As shown in FIG. 5, the cutting groove 60 corresponding to the thickness of the final semiconductor chip is formed in advance on the street S of the semiconductor wafer W2, and the cutting groove 60 is ground by grinding the back surface. The semiconductor chip C can also be formed for each circuit similarly by a technique called dicing which is exposed and divided into individual semiconductor chips C. FIG.

In any of the above cases, when grinding the back surface of the semiconductor wafer, as shown in FIG. 6, a circuit protection protective tape T having the same outer diameter as the semiconductor wafers W1 and W2 is adhered to the surface, and the protection thereof. The tape T is lowered and adsorb | sucked to the chuck table 70. FIG. Then, the grinding charcoal 73 rotates and descends to contact the rear surfaces of the semiconductor wafers W1 and W2, whereby the rear surfaces are ground to a desired thickness.

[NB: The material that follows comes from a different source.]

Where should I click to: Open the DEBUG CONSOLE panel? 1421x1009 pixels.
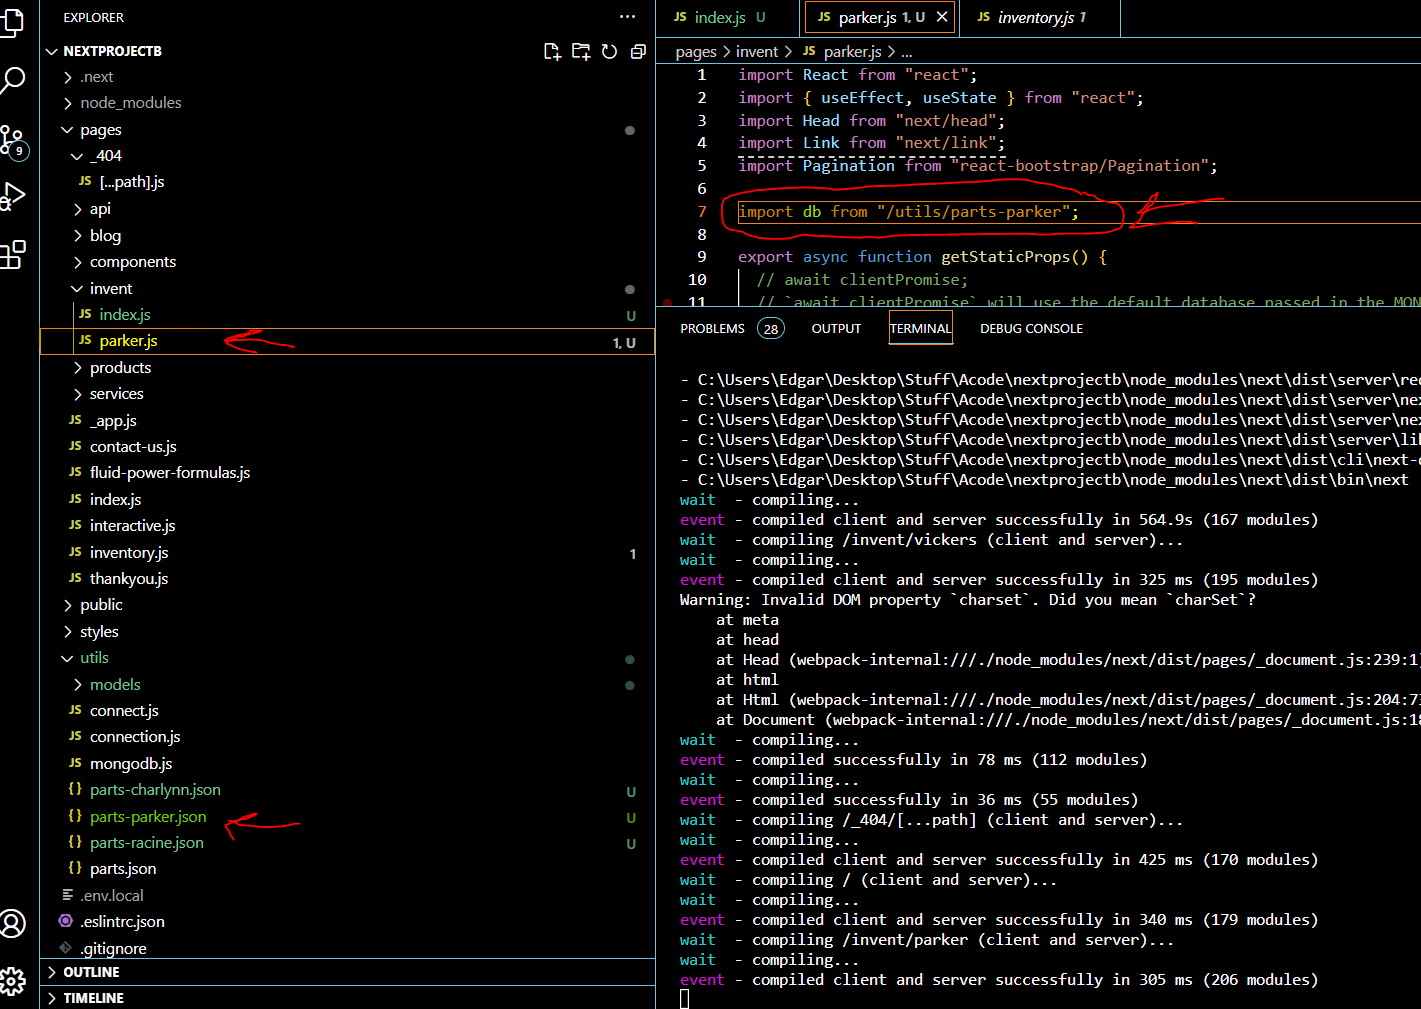click(1031, 327)
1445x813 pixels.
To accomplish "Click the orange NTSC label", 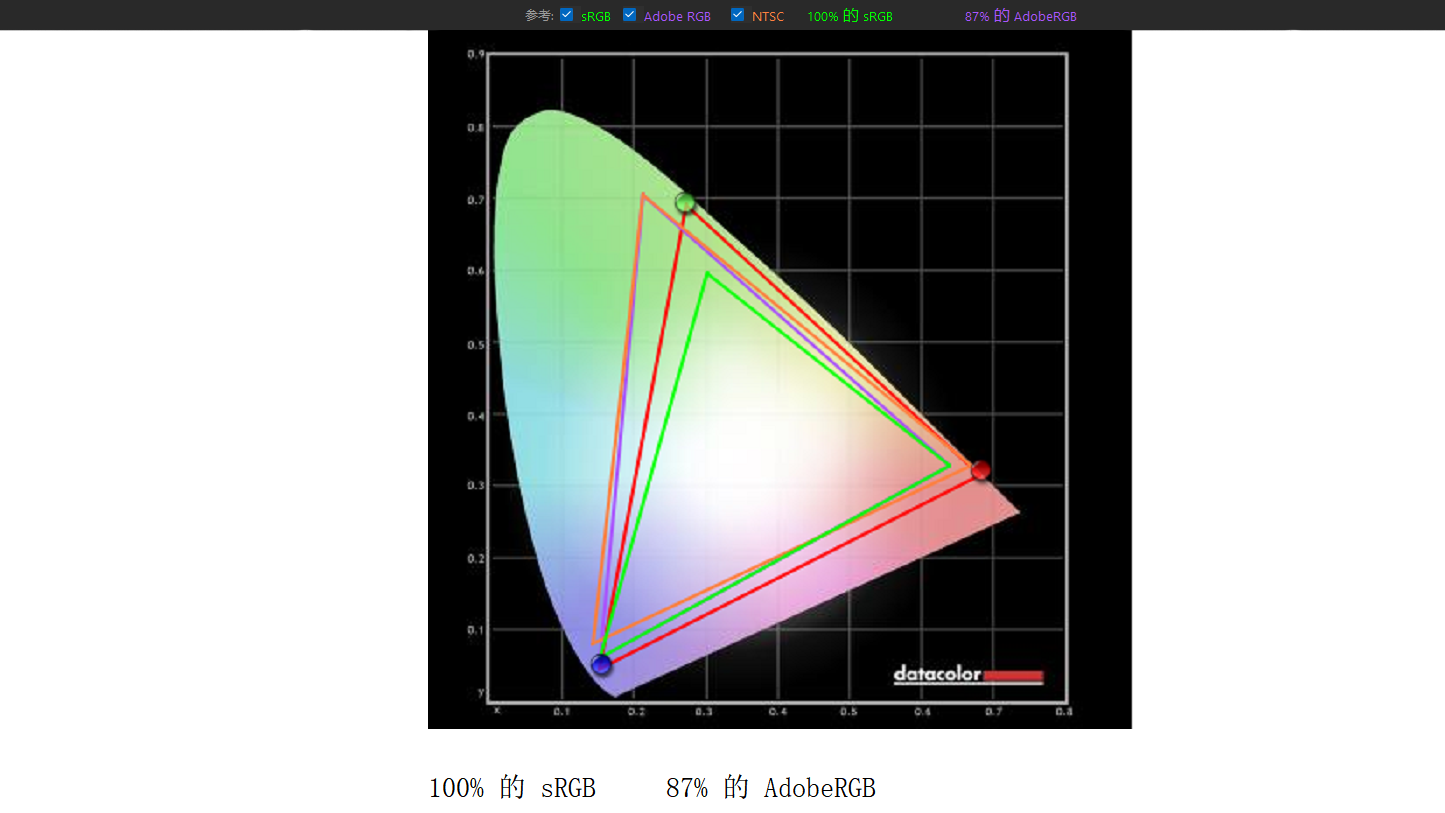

In particular, in recent years, in order to meet the demand for miniaturization and thinning of various electronic devices such as mobile phones and laptop-type personal computers, it is required to form the semiconductor wafer as thin as 100 μm or less, and further, 50 μm or less.

The chuck table 70 in FIG. 6 includes a suction region 71 that communicates with a suction source and sucks the semiconductor wafers W1 and W2, and a frame 72 that surrounds and supports the suction region 71. And the outer diameter of the suction region 71 is smaller than the outer diameter of the semiconductor wafers W1 and W2 to prevent leakage of air, thereby firmly fixing and grinding the semiconductor wafers W1 and W2. It prevents intrusion of debris.

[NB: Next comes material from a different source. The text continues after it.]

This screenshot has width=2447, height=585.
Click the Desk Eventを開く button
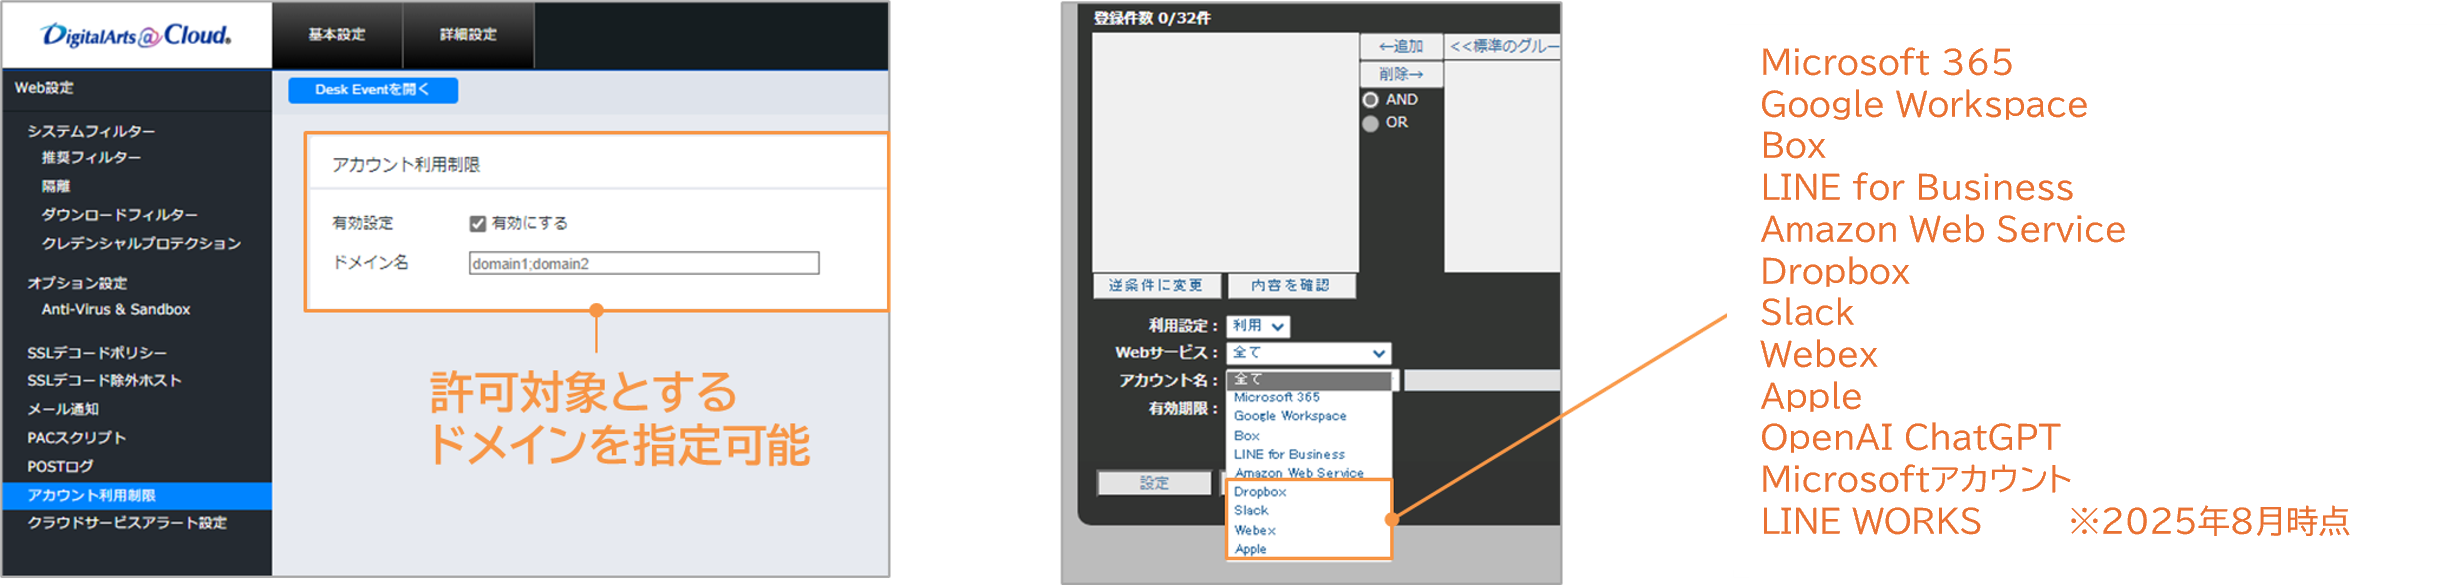(x=373, y=90)
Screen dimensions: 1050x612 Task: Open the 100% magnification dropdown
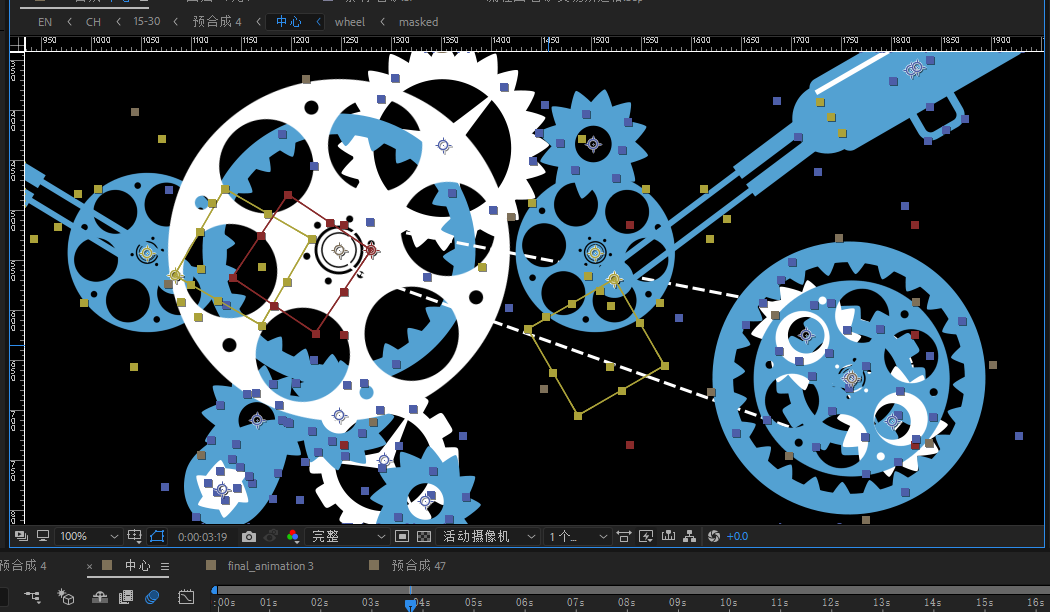click(88, 537)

However, since the outer diameter of the semiconductor wafer W1 (W2) is larger than that of the suction region 71, and the suction force does not act on the outer peripheral portion projecting outward from the suction region 71, the outer peripheral portion is not fixed securely. Therefore, there is a problem that the grinding is performed in such a state that the outer periphery is rattled and damaged, which causes grinding defects such as cracks, defects and cracks.

In particular, in the case of a thin semiconductor wafer having a thickness of 100 µm, cracking and the like are likely to occur even in the subsequent peeling of the protective tape. This problem cannot be solved even when the protective tape T is formed of polyethylene terephthalate (PET) having high rigidity or the like.

Similarly, in the case of so-called pre dicing, there is a problem that the above-described problem occurs because the semiconductor chip of the outer peripheral portion is rattled.

As described above, when grinding a semiconductor wafer, it is a problem to prevent cracks, defects, cracks, and the like from occurring in the outer peripheral portion.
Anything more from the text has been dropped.